The floor in my condo is buckling near the stove (no external vent which is why I mention the area). This is an '04 construction mid-rise (16 floors) building in San Francisco. Building structure is concrete. It’s not a severe buckle, but I can feel it when I walk over the area.
There is quarter round at baseboards and under cabinets so I can't see if expansion joints were done properly.
Flooring is ~4" wide washed oak similar to picture.
What could be the cause of this and what are the steps to fix the issue?
There are probably to reasons for the floor to be buckling: Water or expansion. I either case you would have to remove the affected area either to dry it out or make mor expansion joint respectively.
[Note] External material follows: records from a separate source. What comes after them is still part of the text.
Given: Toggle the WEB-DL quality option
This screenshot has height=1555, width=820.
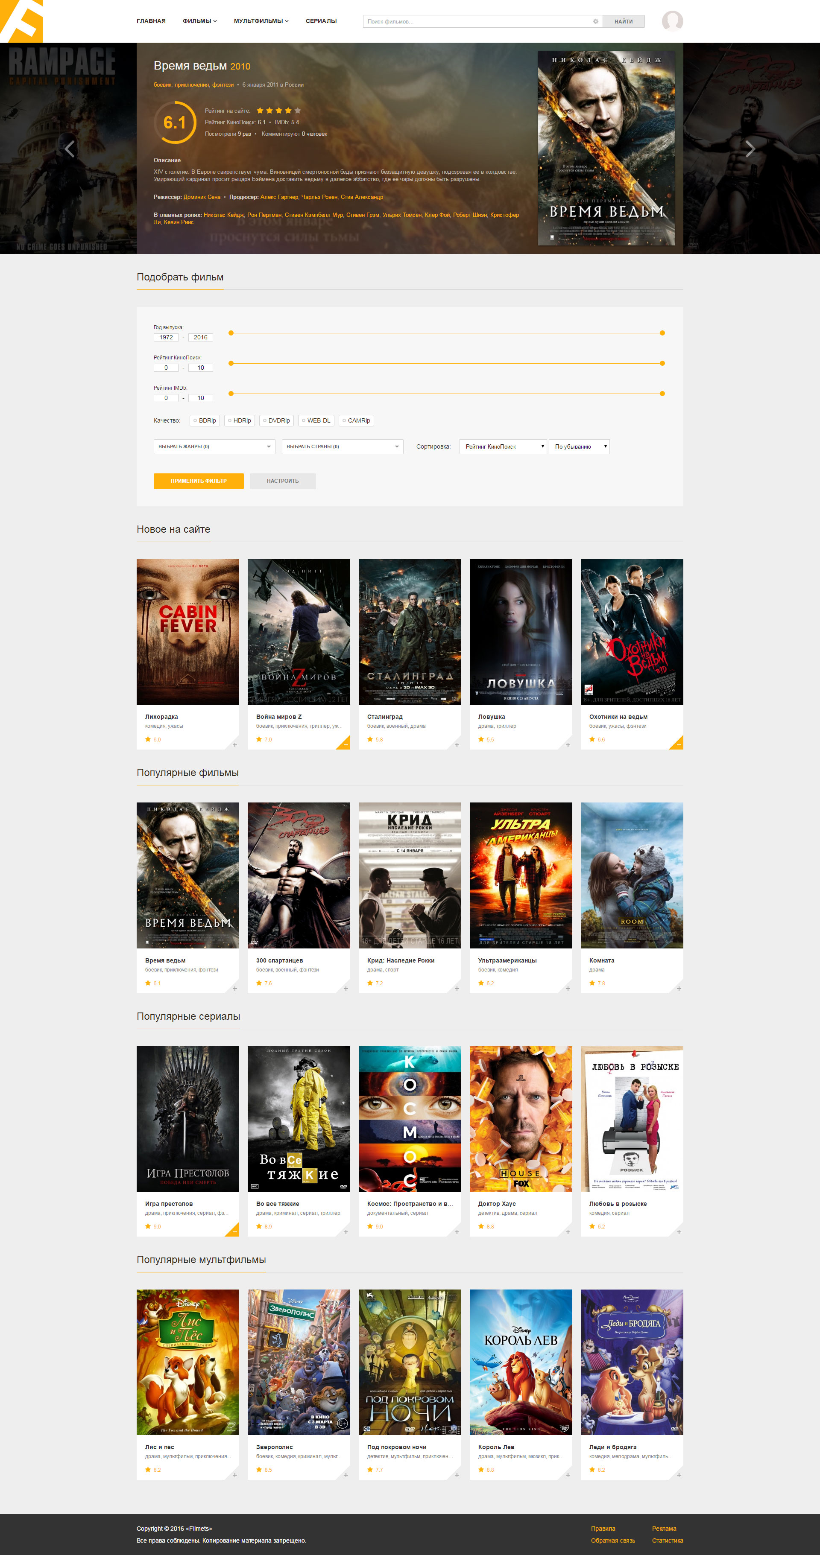Looking at the screenshot, I should point(316,420).
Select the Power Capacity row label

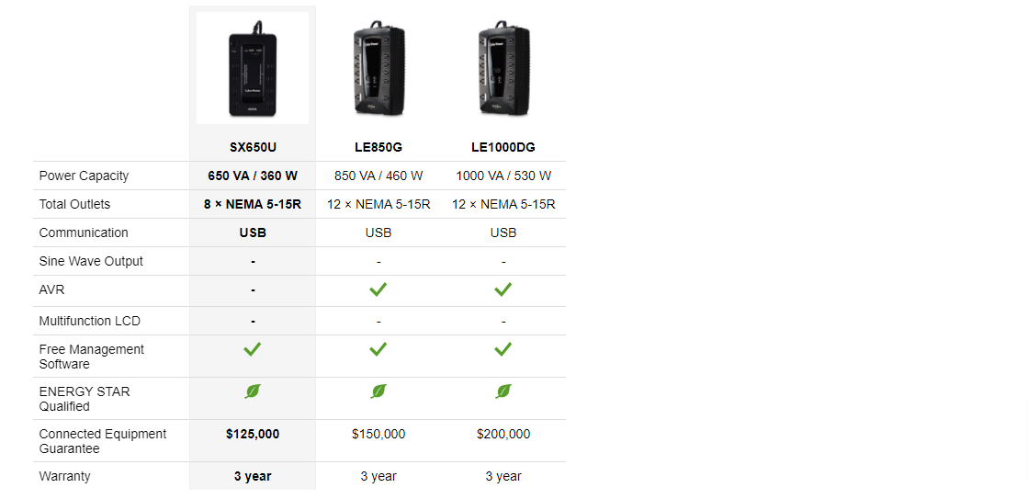[84, 176]
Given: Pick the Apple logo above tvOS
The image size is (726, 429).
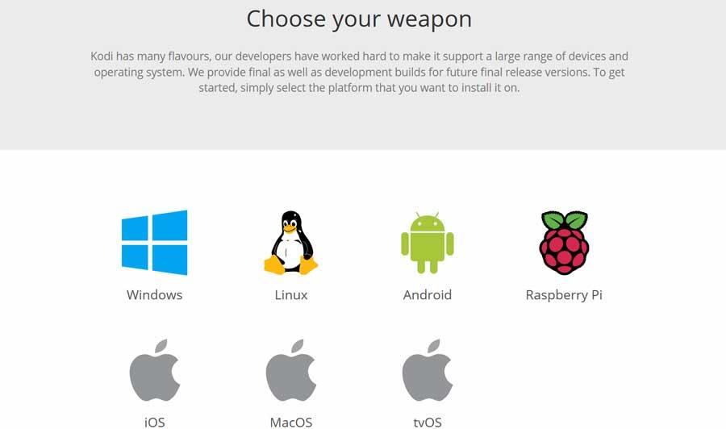Looking at the screenshot, I should (x=428, y=370).
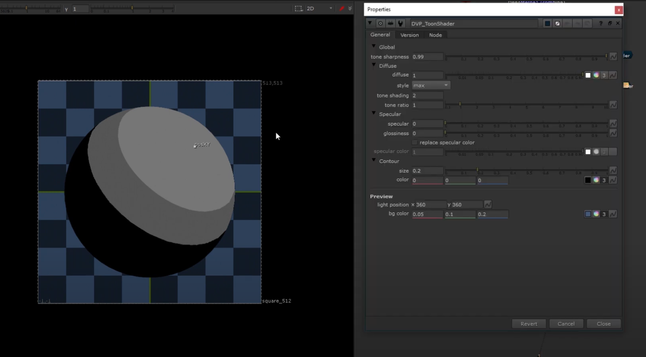Image resolution: width=646 pixels, height=357 pixels.
Task: Open the 2D view mode dropdown
Action: [319, 8]
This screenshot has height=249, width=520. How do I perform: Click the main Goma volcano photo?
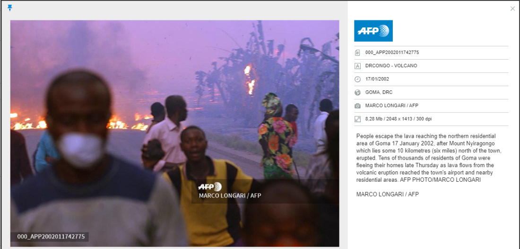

If it is for expansion, it should be relatively easy since when you remove the first few panks, the floor would probably go back to its position.
4 inch plank suggest that this is either engineered hardwood or laminate flooring. i would have to touch it in person to tell you which. Safe to say it is not 3/4" reall wood floors. With that being said, there is specific installtion practices that must be applied with this type of flooring. A) bring the flooring into the area to be installed and allow at LEAST 48 hours for the product to acclimate prior to installation. B) when you install ensure that there is 1/4" gap around all edge of the walls. The gap allows the floor to expand and contract with the temperature swings from Winter to Summer. Water can also impact this type of flooring as well and make it buckle.
What do you do to fix it? You mentioned there is quarter round. This tells me that the cabinets were installed THEN the floor was laid. otherwise the flooring would go all the way under the cabinets and there would not be a need for the quarter round to cover the gap mentioned above. Remove the quarter round, If there is no gap and it seems the installation is to tight…Easy enough… pull that piece of flooring up if you can. (hopefully it is just a floating floor which on concrete it should be) and rip it on a table saw just a bit and pop it back in. This is all easier said than done of course. A Lic/Bonded contractor can help you out no problem and it should be a quick and cheap fix.